INSTRUÇÃO:
Apresente como uma lista JSON de strings, uma para cada linha e sem as linhas em branco, o trecho da listagem que vai da linha que contém "This screenshot has width=1000, height=600." até a linha que contém "Action: click(x=856, y=253)", ambas incluídas. Deixe as imagens fora da resposta.

LISTAGEM FORNECIDA:
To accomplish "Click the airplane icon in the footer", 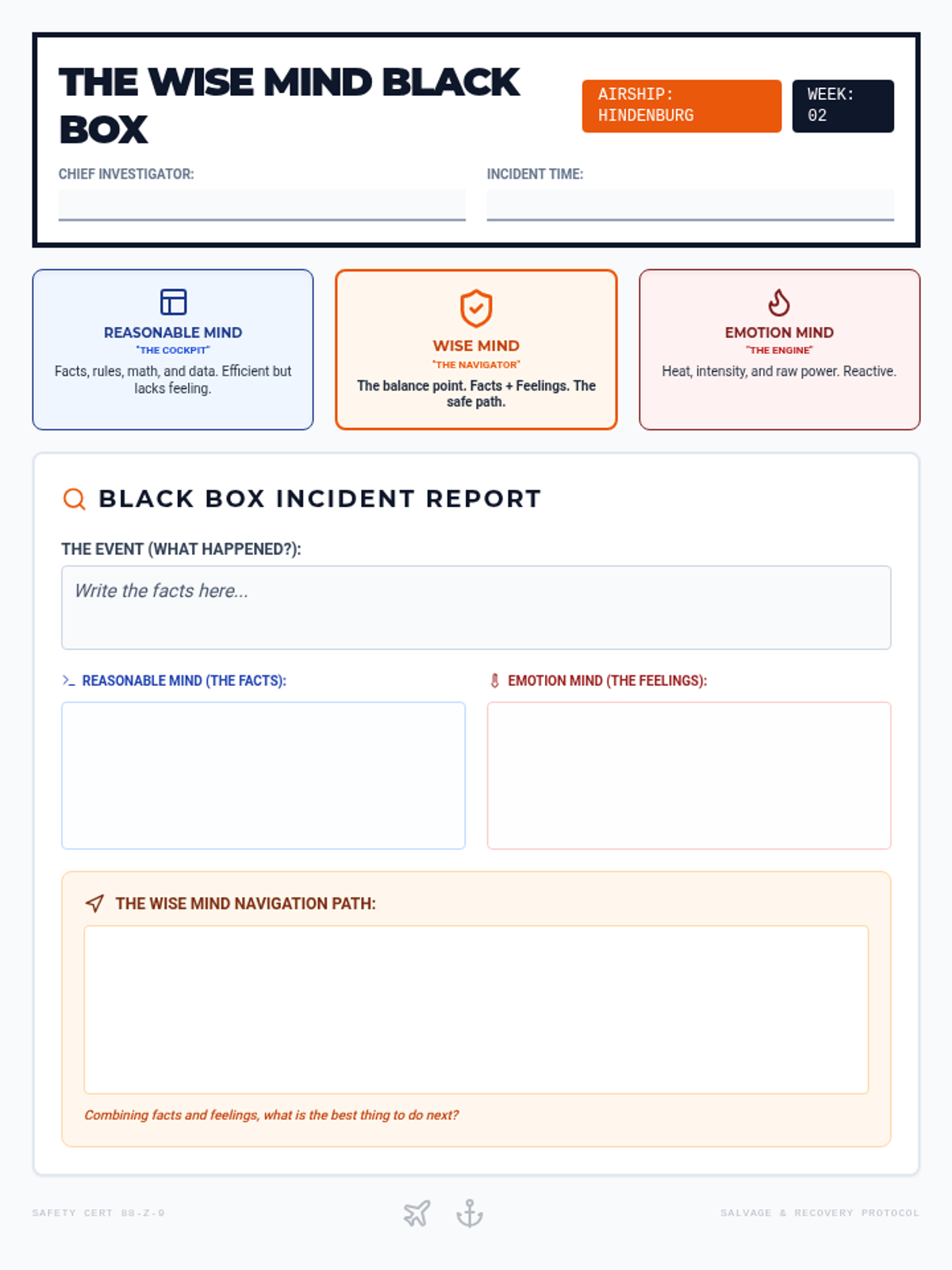I will click(416, 1213).
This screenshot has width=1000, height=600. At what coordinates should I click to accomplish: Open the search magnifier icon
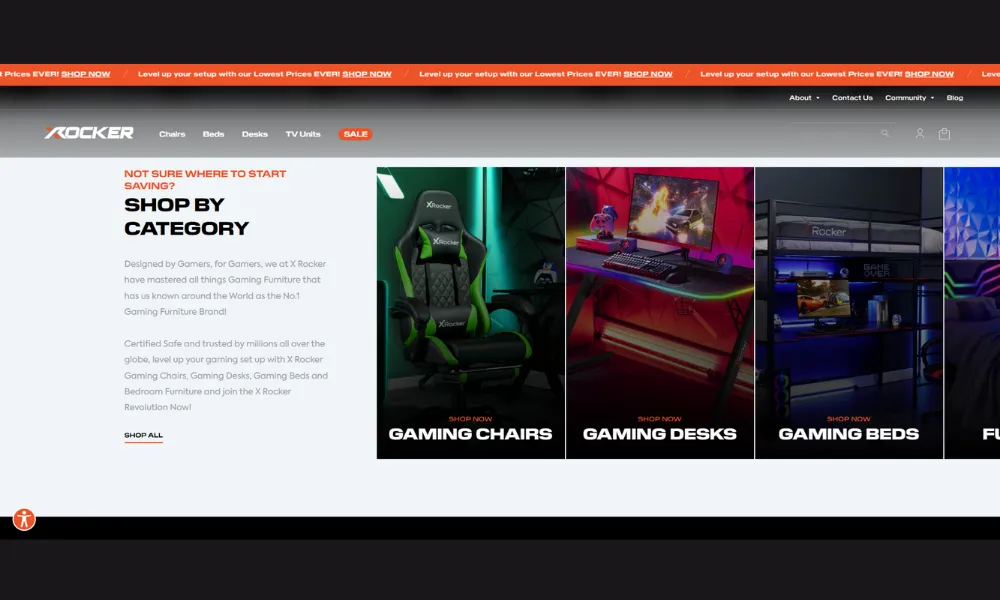point(885,133)
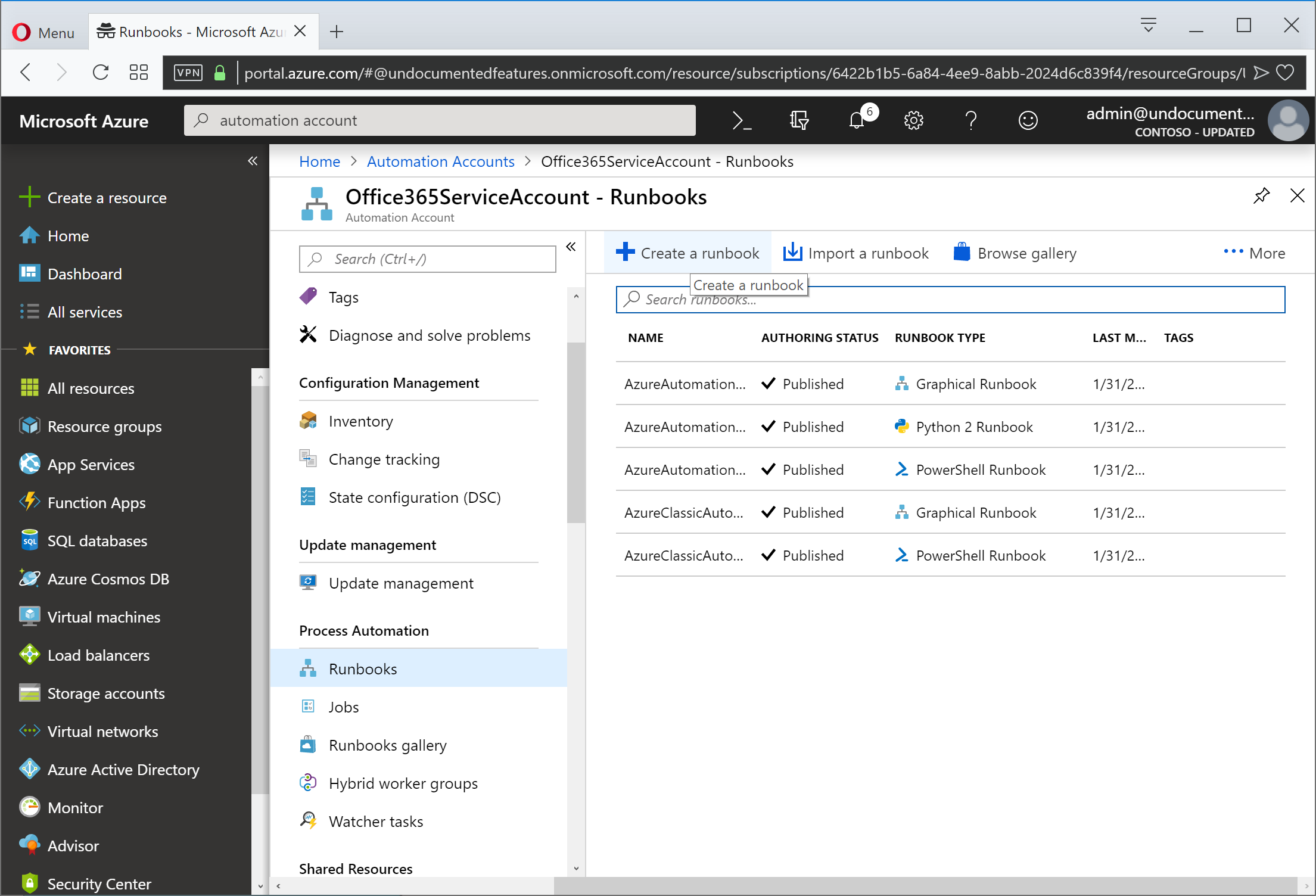The height and width of the screenshot is (896, 1316).
Task: Click Import a runbook
Action: click(x=856, y=253)
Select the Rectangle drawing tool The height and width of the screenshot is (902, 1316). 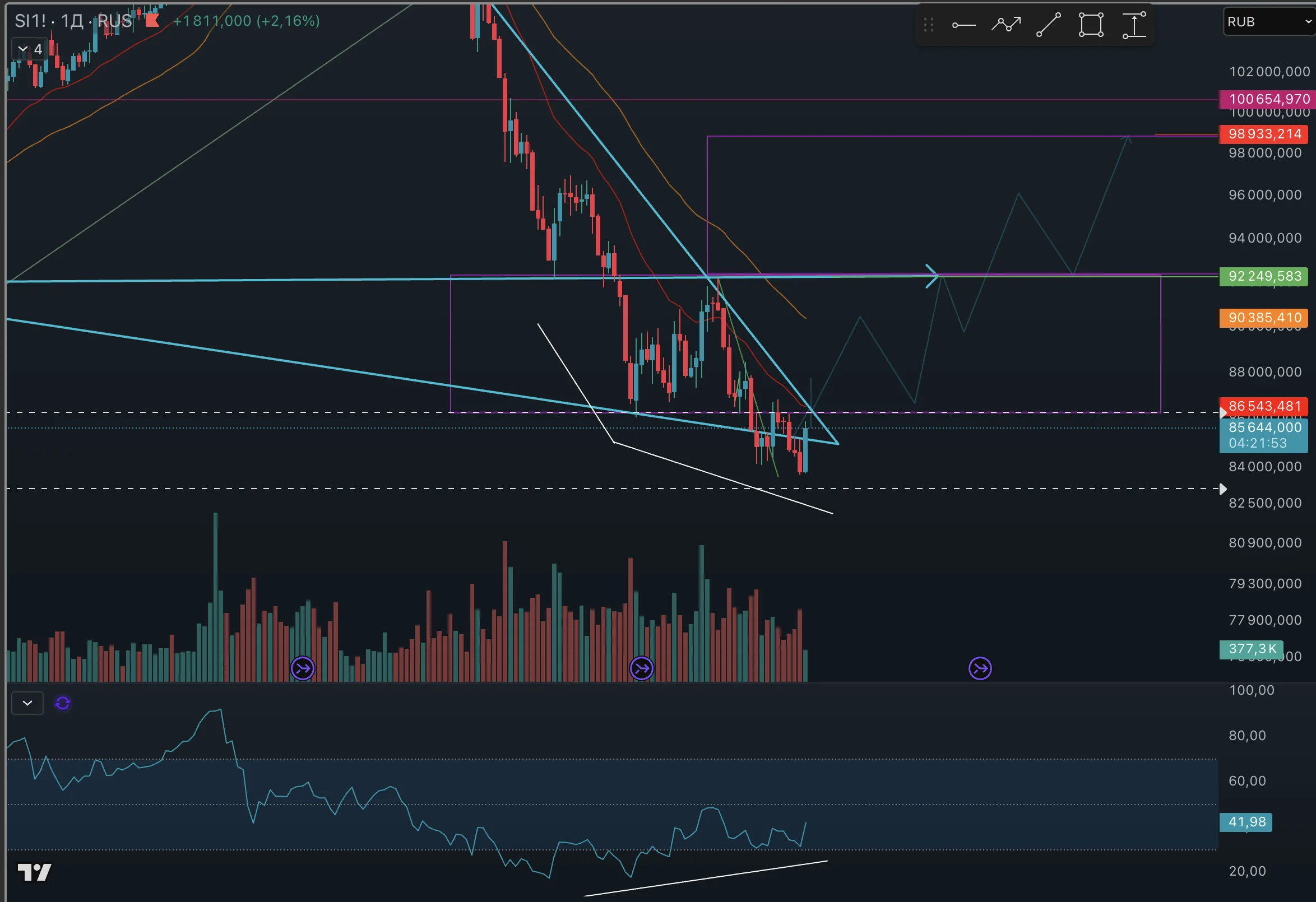[x=1091, y=25]
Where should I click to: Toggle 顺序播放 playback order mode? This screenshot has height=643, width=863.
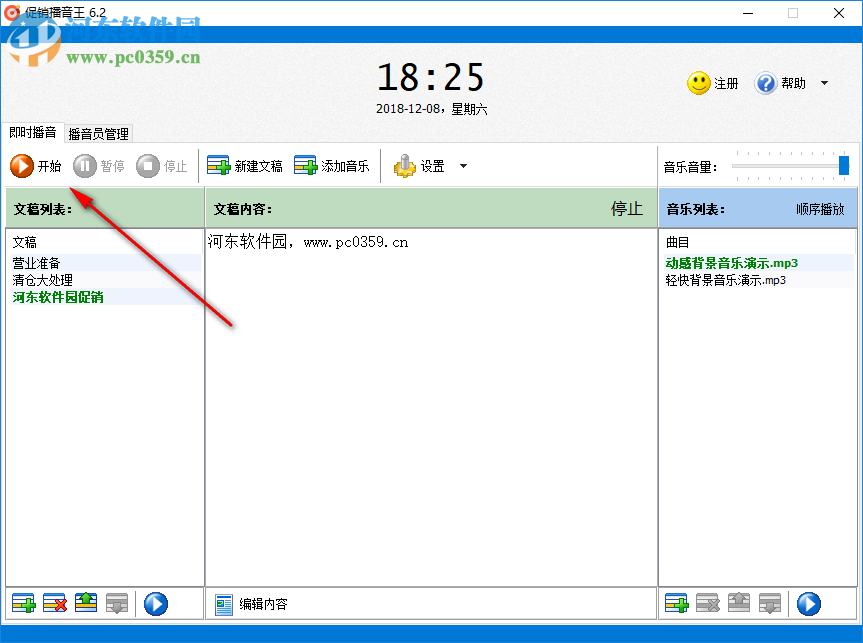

RESPOSTA:
[
  "This screenshot has width=1000, height=600. At what coordinates should I click to accomplish: Open the search magnifier icon",
  "point(885,133)",
  "The height and width of the screenshot is (896, 1316).",
  "Task: Click Import a runbook",
  "Action: click(x=856, y=253)"
]